>> start

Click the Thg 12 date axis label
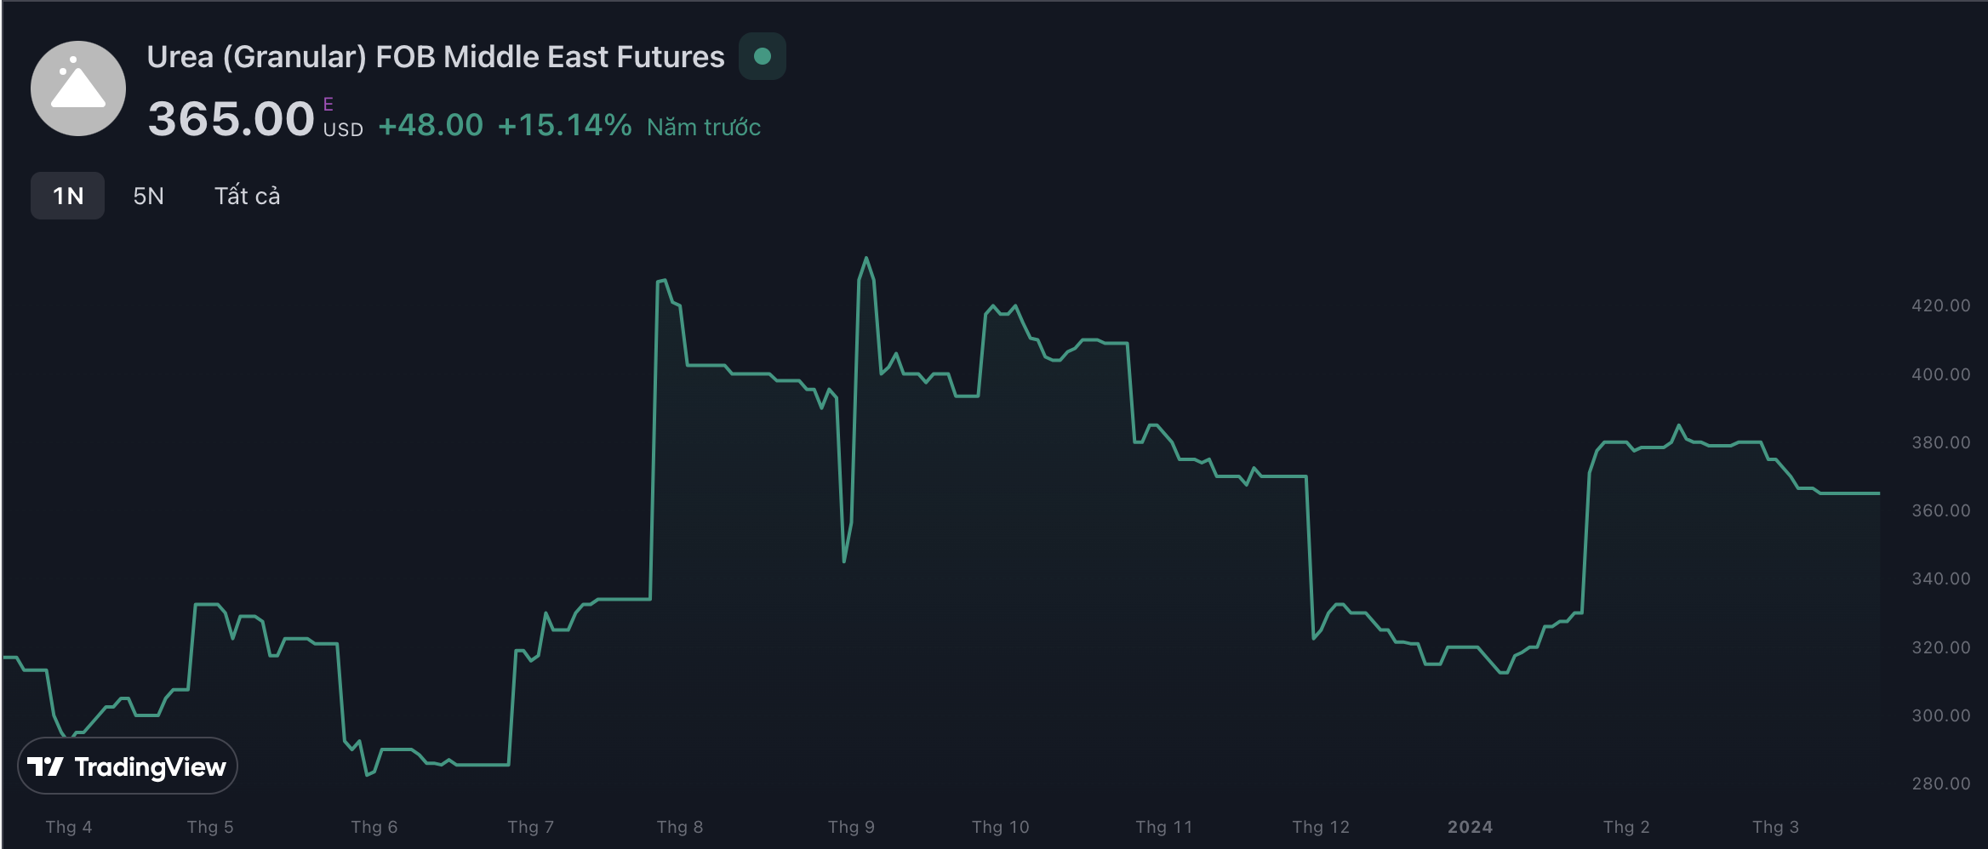The height and width of the screenshot is (849, 1988). tap(1321, 827)
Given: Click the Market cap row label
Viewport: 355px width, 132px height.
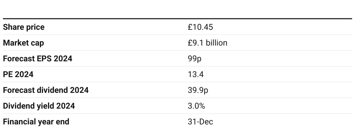Looking at the screenshot, I should pyautogui.click(x=23, y=43).
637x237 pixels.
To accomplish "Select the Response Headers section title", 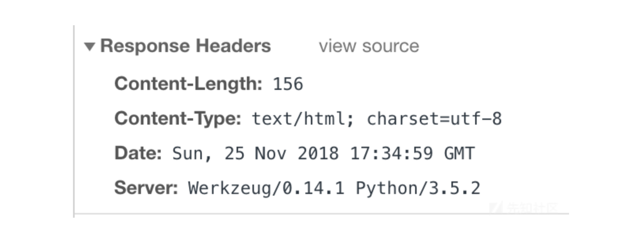I will pos(186,46).
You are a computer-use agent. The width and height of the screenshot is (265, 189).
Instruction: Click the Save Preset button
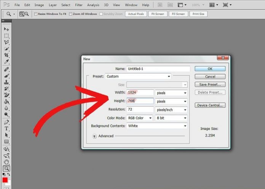(210, 84)
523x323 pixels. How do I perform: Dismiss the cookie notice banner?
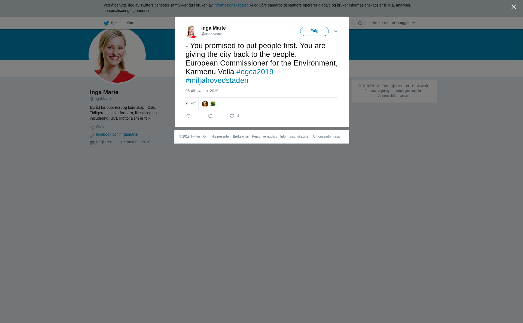pyautogui.click(x=417, y=8)
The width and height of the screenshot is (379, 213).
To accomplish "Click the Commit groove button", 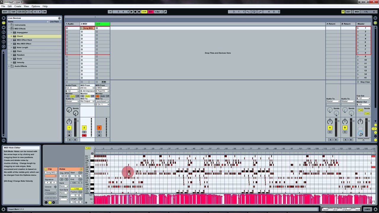I will coord(51,193).
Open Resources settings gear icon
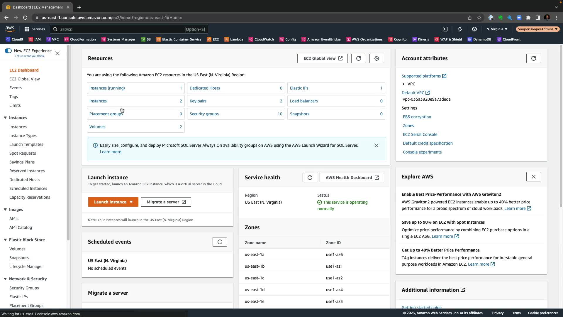Image resolution: width=563 pixels, height=317 pixels. click(x=377, y=58)
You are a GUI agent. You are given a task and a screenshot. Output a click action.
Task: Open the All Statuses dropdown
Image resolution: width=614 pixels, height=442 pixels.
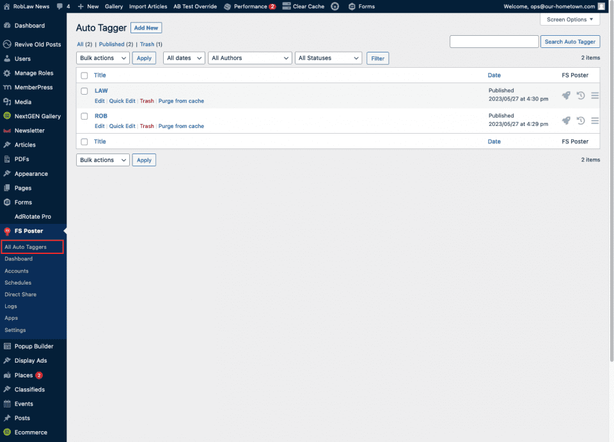(328, 58)
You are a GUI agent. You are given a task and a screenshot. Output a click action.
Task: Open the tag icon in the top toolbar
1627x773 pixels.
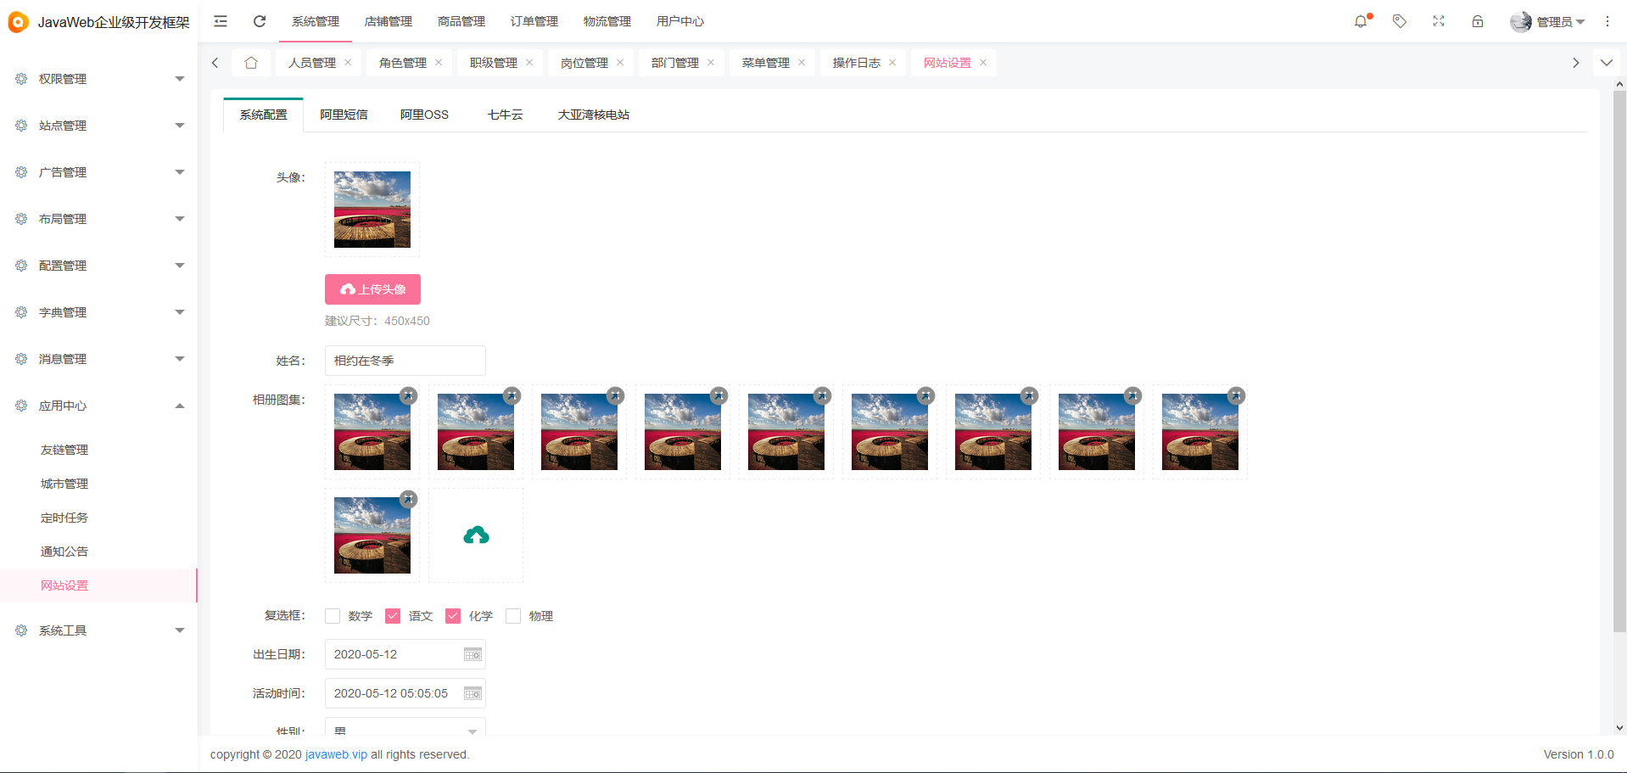point(1399,20)
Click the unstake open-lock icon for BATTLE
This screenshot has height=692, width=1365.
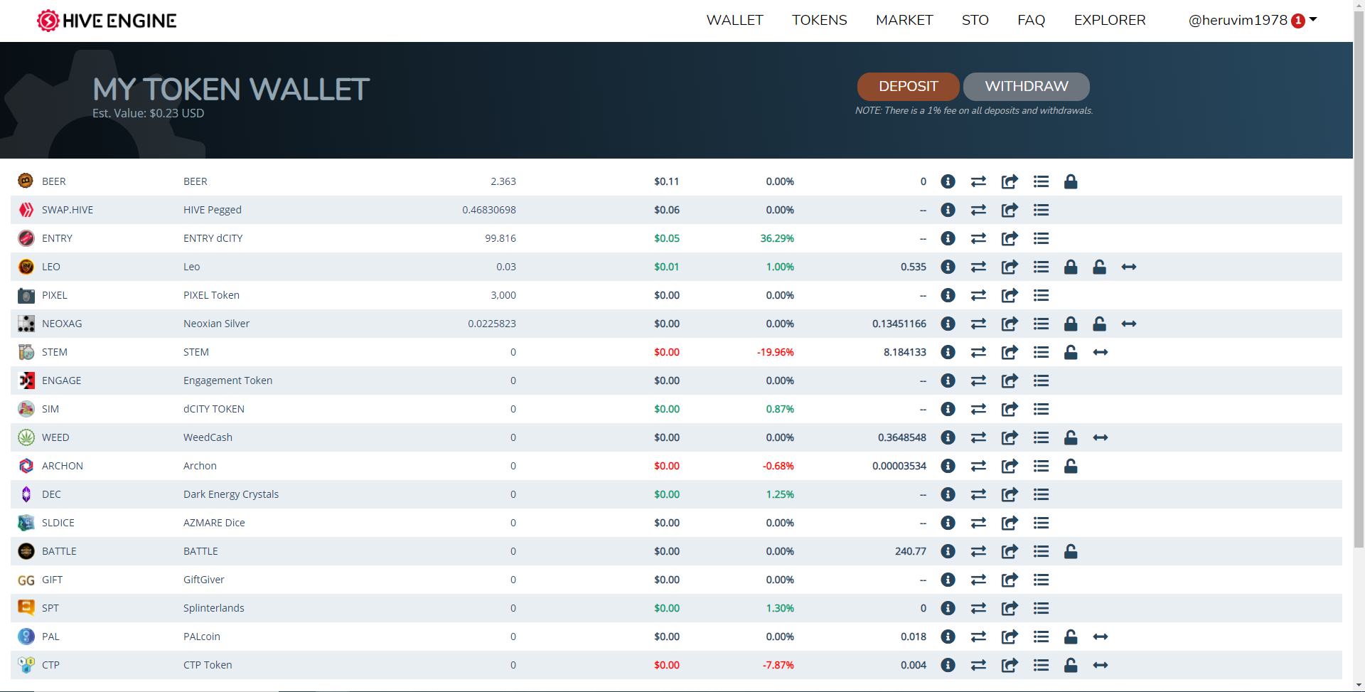[x=1071, y=551]
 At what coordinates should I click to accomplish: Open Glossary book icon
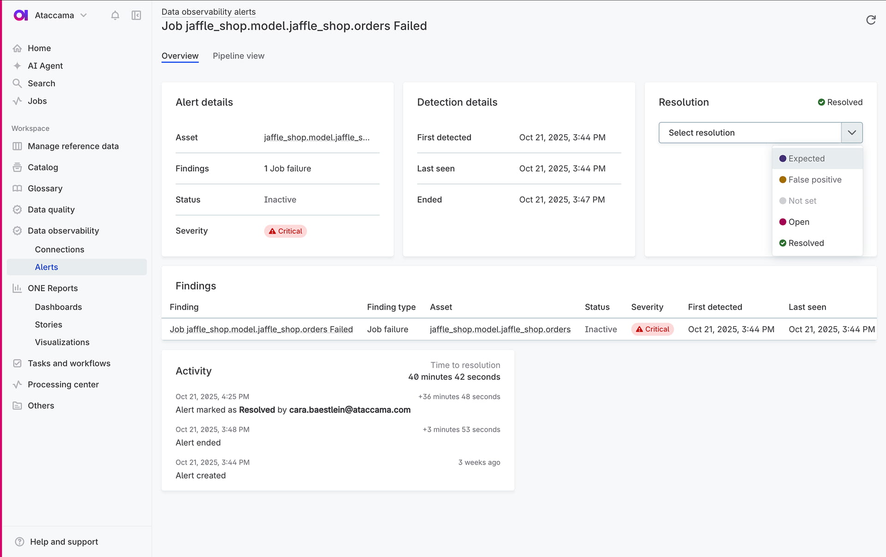click(18, 188)
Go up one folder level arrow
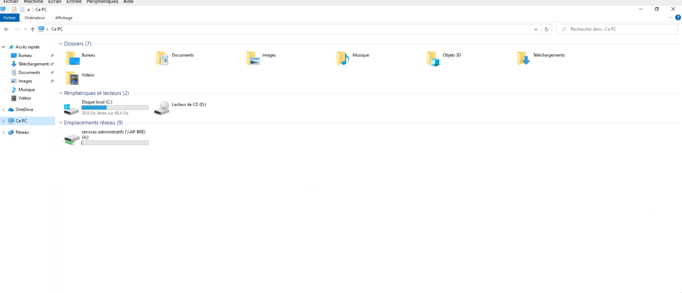 click(33, 29)
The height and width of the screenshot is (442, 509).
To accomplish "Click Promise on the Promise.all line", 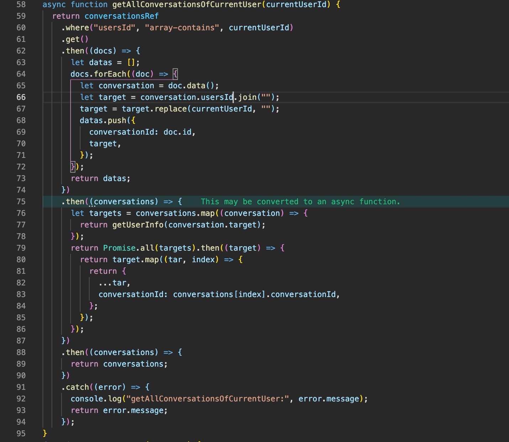I will pos(119,248).
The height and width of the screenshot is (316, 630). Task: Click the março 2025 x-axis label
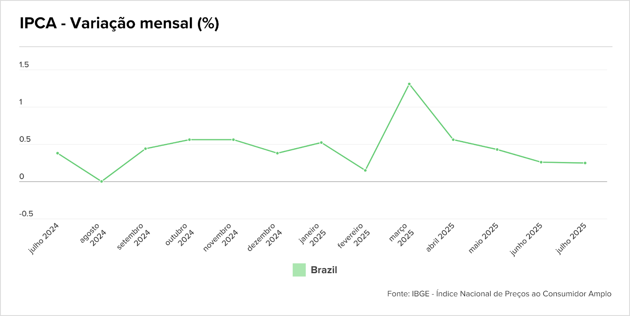click(x=402, y=236)
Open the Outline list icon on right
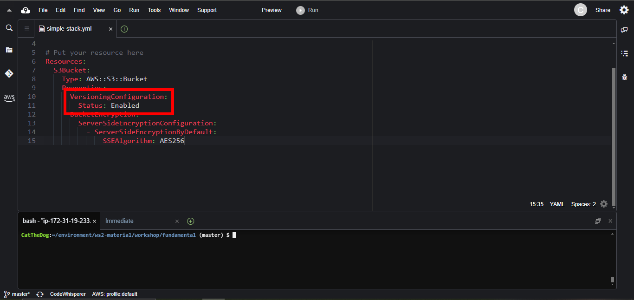The image size is (634, 300). [624, 53]
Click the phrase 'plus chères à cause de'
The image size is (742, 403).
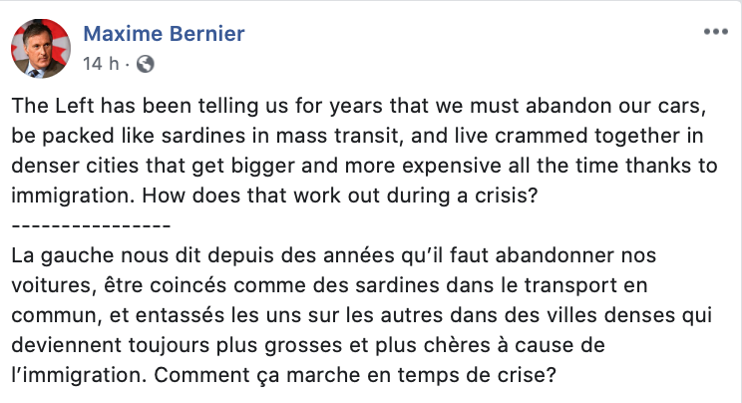[490, 345]
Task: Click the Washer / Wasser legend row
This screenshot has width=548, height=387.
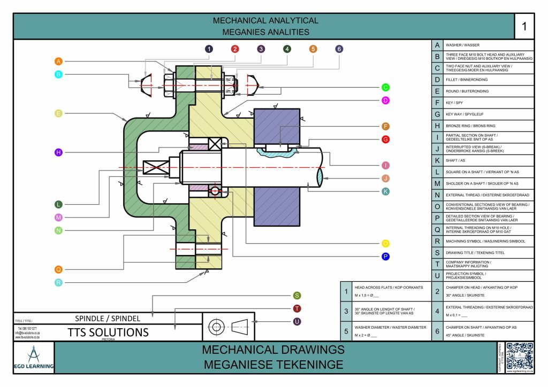Action: 483,45

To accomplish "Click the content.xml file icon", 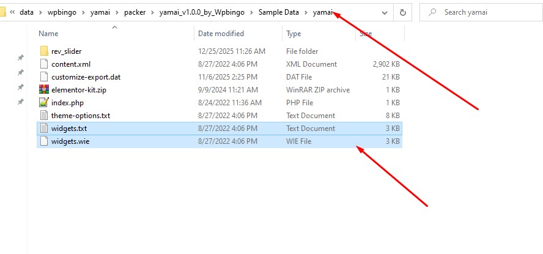I will pyautogui.click(x=43, y=64).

>> end

WRITTEN REQUEST
Retype the stretch from the line containing "Open the Outline list icon on right" through the line containing "Action: 483,45", both included, leaving out the pictures.

SOLUTION TO THIS PROBLEM
Open the Outline list icon on right
The image size is (634, 300). [624, 53]
Click the phrase 'plus chères à cause de'
The image size is (742, 403).
[490, 345]
Task: Click the Washer / Wasser legend row
This screenshot has width=548, height=387.
Action: 483,45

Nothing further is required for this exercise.